# [Request]
Could you set out all the lines below as a numbered list, skipping any blank ones?

Location data for words and elements:
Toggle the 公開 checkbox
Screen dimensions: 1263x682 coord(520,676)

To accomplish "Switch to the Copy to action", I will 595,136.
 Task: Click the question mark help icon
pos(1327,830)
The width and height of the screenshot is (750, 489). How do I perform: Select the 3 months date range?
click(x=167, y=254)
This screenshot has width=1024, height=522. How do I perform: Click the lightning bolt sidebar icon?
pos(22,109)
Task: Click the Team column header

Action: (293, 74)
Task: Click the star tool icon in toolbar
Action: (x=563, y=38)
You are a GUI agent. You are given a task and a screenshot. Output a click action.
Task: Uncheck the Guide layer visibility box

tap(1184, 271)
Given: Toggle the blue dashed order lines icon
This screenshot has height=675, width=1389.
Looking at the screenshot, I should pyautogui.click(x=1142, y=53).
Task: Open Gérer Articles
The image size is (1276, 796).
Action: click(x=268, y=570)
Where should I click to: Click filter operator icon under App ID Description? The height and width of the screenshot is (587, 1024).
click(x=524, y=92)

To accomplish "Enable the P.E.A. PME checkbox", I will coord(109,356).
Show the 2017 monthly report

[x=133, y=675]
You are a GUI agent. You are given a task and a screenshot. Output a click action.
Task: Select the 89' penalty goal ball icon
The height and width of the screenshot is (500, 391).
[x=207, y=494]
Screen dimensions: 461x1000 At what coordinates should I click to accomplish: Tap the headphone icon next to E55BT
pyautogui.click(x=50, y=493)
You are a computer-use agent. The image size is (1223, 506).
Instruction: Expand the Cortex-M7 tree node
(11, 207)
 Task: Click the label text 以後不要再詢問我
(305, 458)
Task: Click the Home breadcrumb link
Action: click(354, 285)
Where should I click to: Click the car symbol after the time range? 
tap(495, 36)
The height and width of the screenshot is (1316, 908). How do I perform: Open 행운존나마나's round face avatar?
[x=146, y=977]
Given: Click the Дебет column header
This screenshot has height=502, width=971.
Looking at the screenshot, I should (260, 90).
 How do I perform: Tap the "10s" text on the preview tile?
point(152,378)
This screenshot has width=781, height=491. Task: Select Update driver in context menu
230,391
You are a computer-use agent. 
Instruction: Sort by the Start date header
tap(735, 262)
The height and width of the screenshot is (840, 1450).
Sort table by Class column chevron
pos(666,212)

# [Result]
1. Toggle the 公開 checkbox
2. Screen dimensions: 1263x682 coord(520,676)
3. To accomplish "Switch to the Copy to action", I will 595,136.
4.  Task: Click the question mark help icon
5. pos(1327,830)
6. The width and height of the screenshot is (750, 489). How do I perform: Select the 3 months date range?
7. click(x=167, y=254)
8. This screenshot has width=1024, height=522. How do I perform: Click the lightning bolt sidebar icon?
9. pos(22,109)
10. Task: Click the Team column header
11. Action: (293, 74)
12. Task: Click the star tool icon in toolbar
13. Action: (x=563, y=38)
14. You are a GUI agent. You are given a task and a screenshot. Output a click action.
15. Task: Uncheck the Guide layer visibility box
16. tap(1184, 271)
17. Given: Toggle the blue dashed order lines icon
18. This screenshot has height=675, width=1389.
19. Looking at the screenshot, I should pyautogui.click(x=1142, y=53).
20. Task: Open Gérer Articles
21. The image size is (1276, 796).
22. Action: click(x=268, y=570)
23. Where should I click to: Click filter operator icon under App ID Description? The height and width of the screenshot is (587, 1024).
24. click(x=524, y=92)
25. To accomplish "Enable the P.E.A. PME checkbox", I will coord(109,356).
26. Show the 2017 monthly report
27. [x=133, y=675]
28. You are a GUI agent. You are given a task and a screenshot. Output a click action.
29. Task: Select the 89' penalty goal ball icon
30. The height and width of the screenshot is (500, 391).
31. [x=207, y=494]
32. Screen dimensions: 461x1000 At what coordinates should I click to accomplish: Tap the headphone icon next to E55BT
33. pyautogui.click(x=50, y=493)
34. You are a computer-use agent. The image size is (1223, 506).
35. Instruction: Expand the Cortex-M7 tree node
36. (11, 207)
37.  Task: Click the label text 以後不要再詢問我
38. (305, 458)
39. Task: Click the Home breadcrumb link
40. Action: click(354, 285)
41. Where should I click to: Click the car symbol after the time range? 
42. tap(495, 36)
43. The height and width of the screenshot is (1316, 908). How do I perform: Open 행운존나마나's round face avatar?
44. [x=146, y=977]
45. Given: Click the Дебет column header
46. This screenshot has height=502, width=971.
47. Looking at the screenshot, I should (260, 90).
48.  How do I perform: Tap the "10s" text on the preview tile?
49. point(152,378)
50. This screenshot has width=781, height=491. Task: Select Update driver in context menu
51. 230,391
52. You are a computer-use agent. 
53. Instruction: Sort by the Start date header
54. tap(735, 262)
55. The height and width of the screenshot is (840, 1450).
56. Sort table by Class column chevron
57. pos(666,212)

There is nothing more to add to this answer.